_Teks Bacaan_.
——————
Catatan Pak E : Mengenal Lebih Dekat Fatmawati Sang Perajut Nusantara

730
Eko Octa

Hari ini, Minggu (5/2/2023), tepat seabad lalu, 5 Februari 1923, Fatmawati dilahirkan di Bengkulu. Istri Proklamator RI, Soekarno itu ternyata merupakan sosok sederhana yang patut ditauladani. Tak hanya setia menemani Bung Karno melewati masa sulit pada era jelang merebut kemerdekaan RI. Namun, ibu negara pertama itu juga memiliki jiwa juang yang berapi-api tak beda dengan sang suami, Soekarno.   

Momen perjuangan Sang Ibunda itu juga dikenang putrinya, Megawati Soekarnoputri.
——————
_Data yang Diberikan_.

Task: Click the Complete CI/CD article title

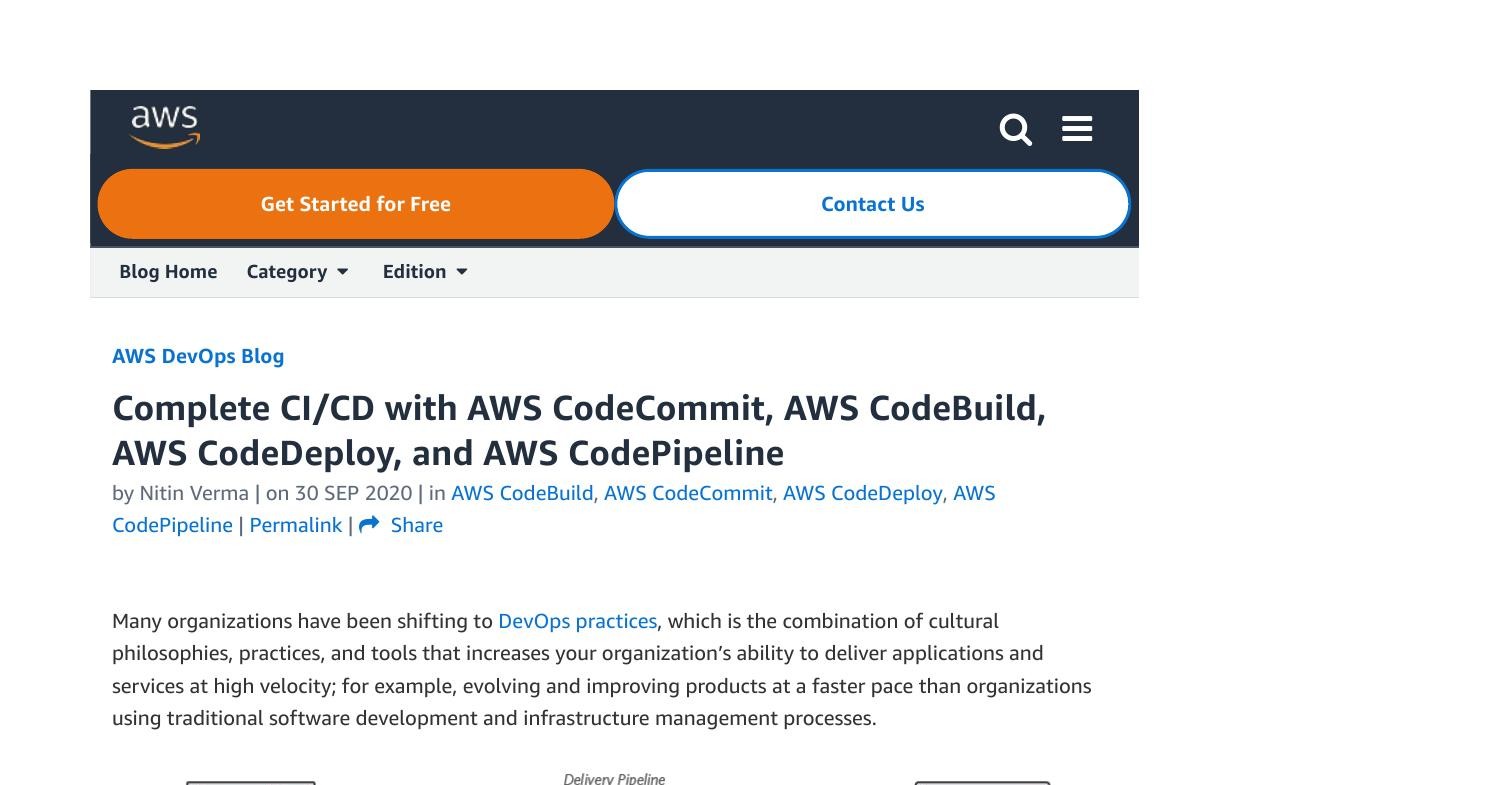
——————
_Keluaran yang Diminta_.
Tampilkan kembali teks bacaan tentang Fatmawati secara utuh, tanpa mengubah satu karakter pun.

_Penyelesaian_.
Catatan Pak E : Mengenal Lebih Dekat Fatmawati Sang Perajut Nusantara

730
Eko Octa

Hari ini, Minggu (5/2/2023), tepat seabad lalu, 5 Februari 1923, Fatmawati dilahirkan di Bengkulu. Istri Proklamator RI, Soekarno itu ternyata merupakan sosok sederhana yang patut ditauladani. Tak hanya setia menemani Bung Karno melewati masa sulit pada era jelang merebut kemerdekaan RI. Namun, ibu negara pertama itu juga memiliki jiwa juang yang berapi-api tak beda dengan sang suami, Soekarno.   

Momen perjuangan Sang Ibunda itu juga dikenang putrinya, Megawati Soekarnoputri.